Problem is when I use the check on the code I'm trying if (resultHash.Equals(hassPassword)) and it does not match...

    public string BuildVerify()
    {

        string password = "";
        string salt = "";
        byte[] result;


        using (var sha256 = SHA256.Create())
        {
            password = "hovercraft";

            // step 1: you can use RNGCryptoServiceProvider for something worth using
            var passwordHashing = new PasswordHashing();
            salt = passwordHashing.CreateRandomSalt();

            // step 2
            string hash =
               Convert.ToBase64String(sha256.ComputeHash(Encoding.UTF8.GetBytes(salt + password)));

            // step 3
            result = sha256.ComputeHash(Encoding.UTF8.GetBytes(salt + hash));

            // step 4
            for (int i = 0; i < 60000; i++)
            {
                result =
                 sha256.ComputeHash(Encoding.UTF8.GetBytes(salt + Convert.ToBase64String(result)));
            }
        }


        // TESTING  VERIFY this works ..

        string SaltAndPwd = string.Concat(password, salt);
        SHA256 sha2 = SHA256Managed.Create();
        byte[] buff = sha2.ComputeHash(Encoding.Unicode.GetBytes(SaltAndPwd));
        string resultHash = Convert.ToBase64String(buff);
        string hassPassword = Convert.ToBase64String(result);

        if (resultHash.Equals(hassPassword))
        {
            // perfect 
        }




        return "";

    }


public class PasswordHashing
{

    public string CreateRandomSalt()
    {
        string password = "";
        password = HashPassword.CreateSalt(8) + "=";
        password = password.Replace("/", "c");
        return password;
    }

}

///

    public static string CreateSalt(int size)
    {
        RNGCryptoServiceProvider rng = new RNGCryptoServiceProvider();

        byte[] buff = new byte[size];
        rng.GetBytes(buff);
        return Convert.ToBase64String(buff);
    }

NEW Question figured that I would go ahead and create a new question , thanks everyone in advance.
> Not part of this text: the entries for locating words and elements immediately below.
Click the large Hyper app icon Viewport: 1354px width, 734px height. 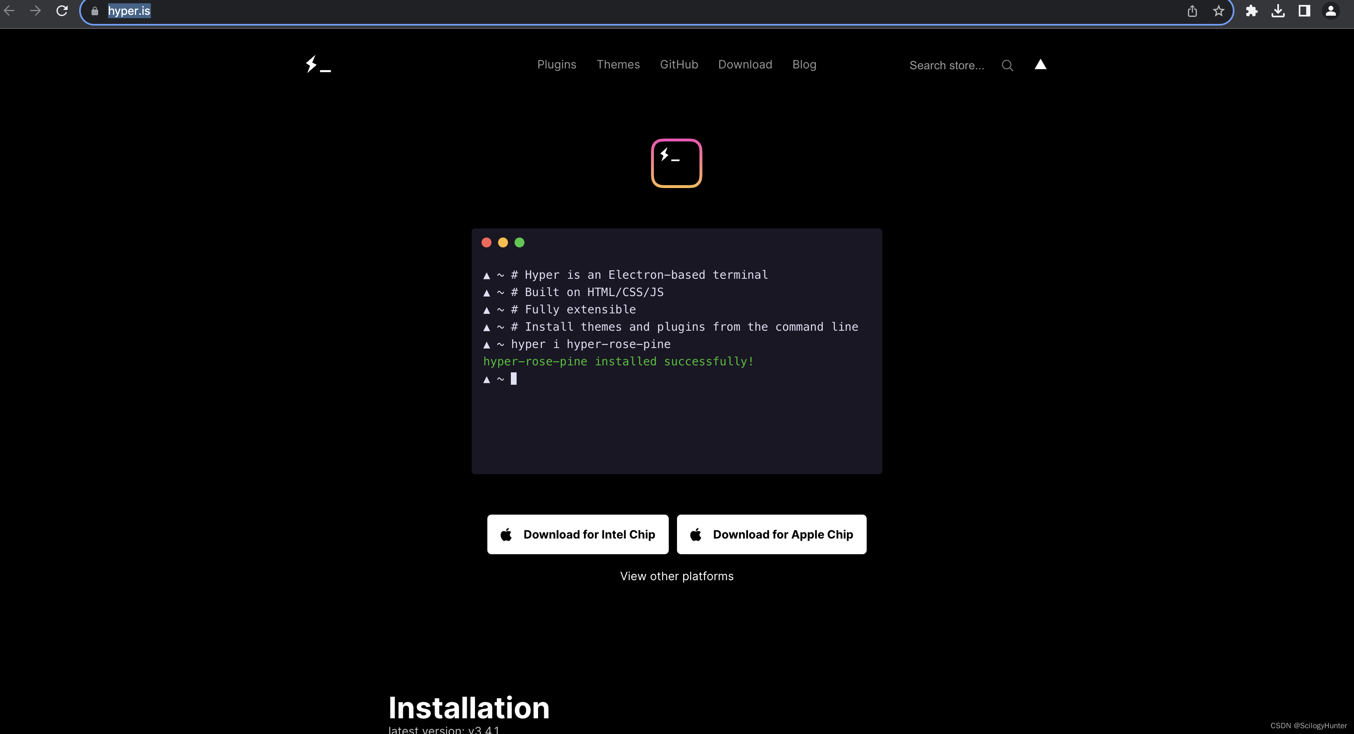[676, 163]
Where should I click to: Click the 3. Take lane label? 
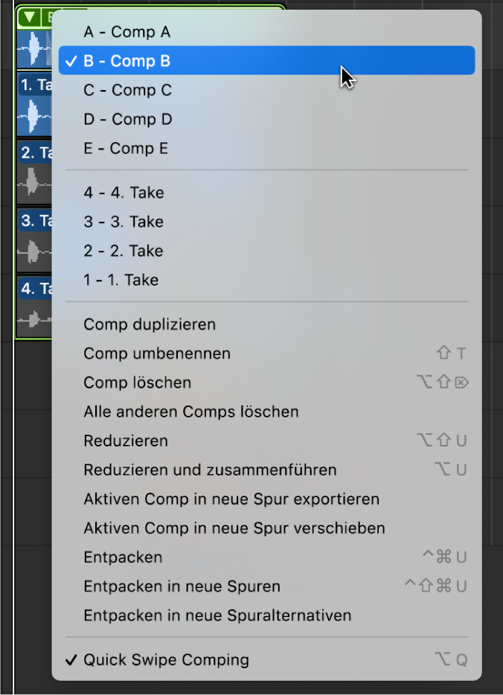click(33, 221)
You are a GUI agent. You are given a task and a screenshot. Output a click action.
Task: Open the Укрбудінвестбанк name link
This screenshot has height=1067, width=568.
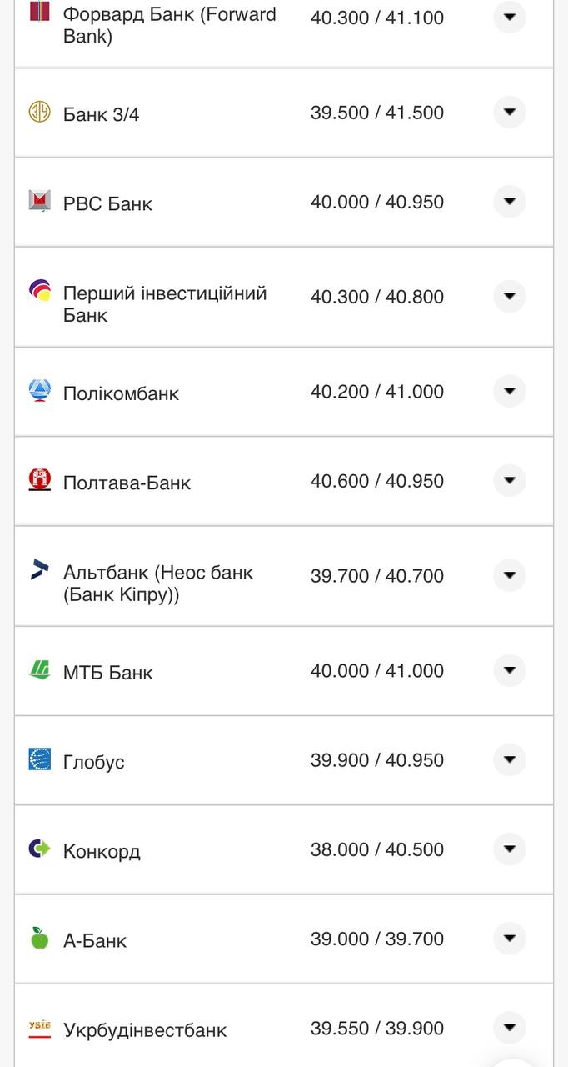pos(145,1030)
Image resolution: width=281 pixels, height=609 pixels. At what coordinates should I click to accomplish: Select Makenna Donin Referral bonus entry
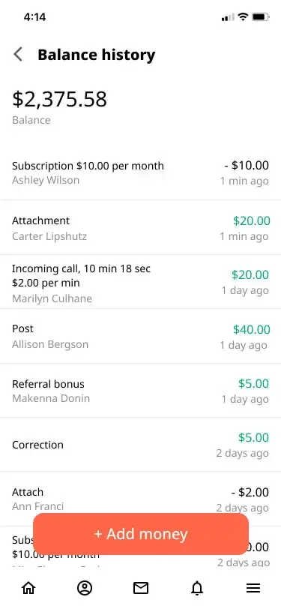pyautogui.click(x=141, y=391)
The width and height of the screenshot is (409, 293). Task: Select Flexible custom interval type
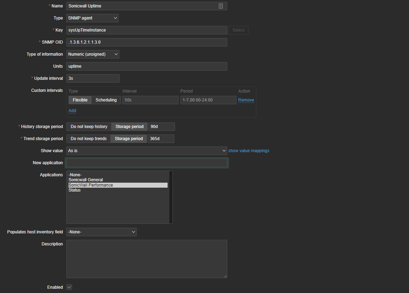coord(80,100)
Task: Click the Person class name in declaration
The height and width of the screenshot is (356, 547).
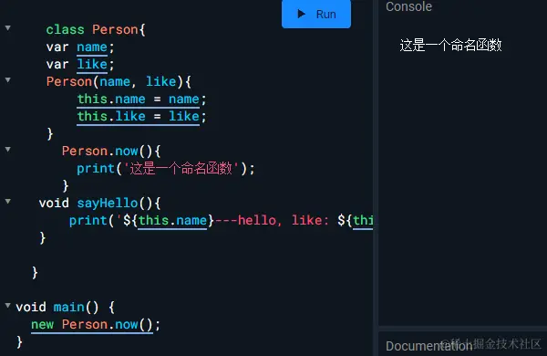Action: pos(116,30)
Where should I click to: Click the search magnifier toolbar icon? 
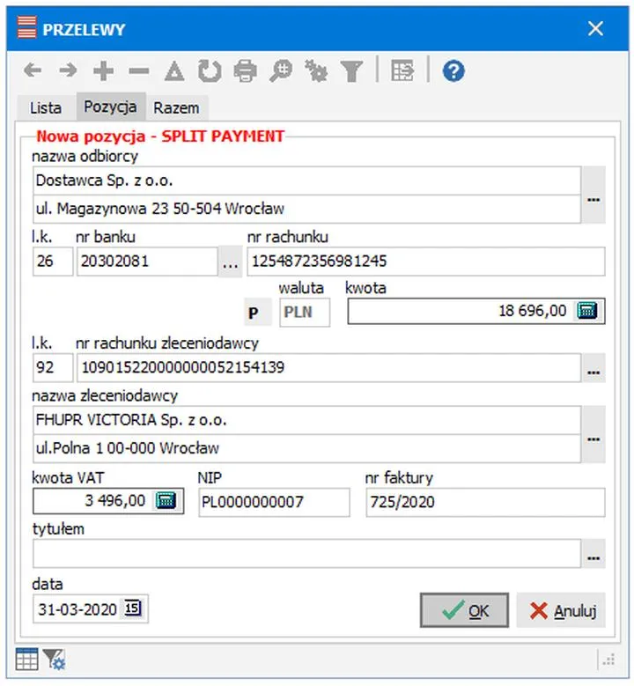(281, 71)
Verification of Hashing password is not working


回答1:


I do not get why for passwords i'm not being told to use bcrypt or another equivalent that is slow

I'm guessing this is why they're asking you to hash 60000 time. To add a work factor and slow down brute force attacks.

How do I make this hashing to work properly?

Something like this:

using (var sha256 = SHA256.Create())
{
    string password = "hovercraft";

    // step 1: you can use RNGCryptoServiceProvider for something worth using
    string salt = GenerateSalt();

    // step 2
    string hash = 
       Convert.ToBase64String(sha256.ComputeHash(Encoding.UTF8.GetBytes(salt + password)));

    // step 3
    byte[] result = sha256.ComputeHash(Encoding.UTF8.GetBytes(salt + hash));

    // step 4
    for (int i = 0; i < 60000; i++)
    {
        result = 
         sha256.ComputeHash(Encoding.UTF8.GetBytes(salt + Convert.ToBase64String(result)));
    }
}



回答2:


To me this looks like an attempt to reimplement a PBKDF2 algorithm, to get a cost factor.

Usually it is not recommended to make experiments with security functions, instead one should use a proven well tested algorithm. Your concern about the algorithm above is justified, try to convince your team to switch to BCrypt.Net or to PBKDF2.

When you go for PBKDF2, then you can either use the built in dotnet class Rfc2898DeriveBytes to calculate a PBKDF2 with HMACSHA1 (which is the standard even today), or you can use an implementation which supports other hash functions like PBKDF2 with SHA-256.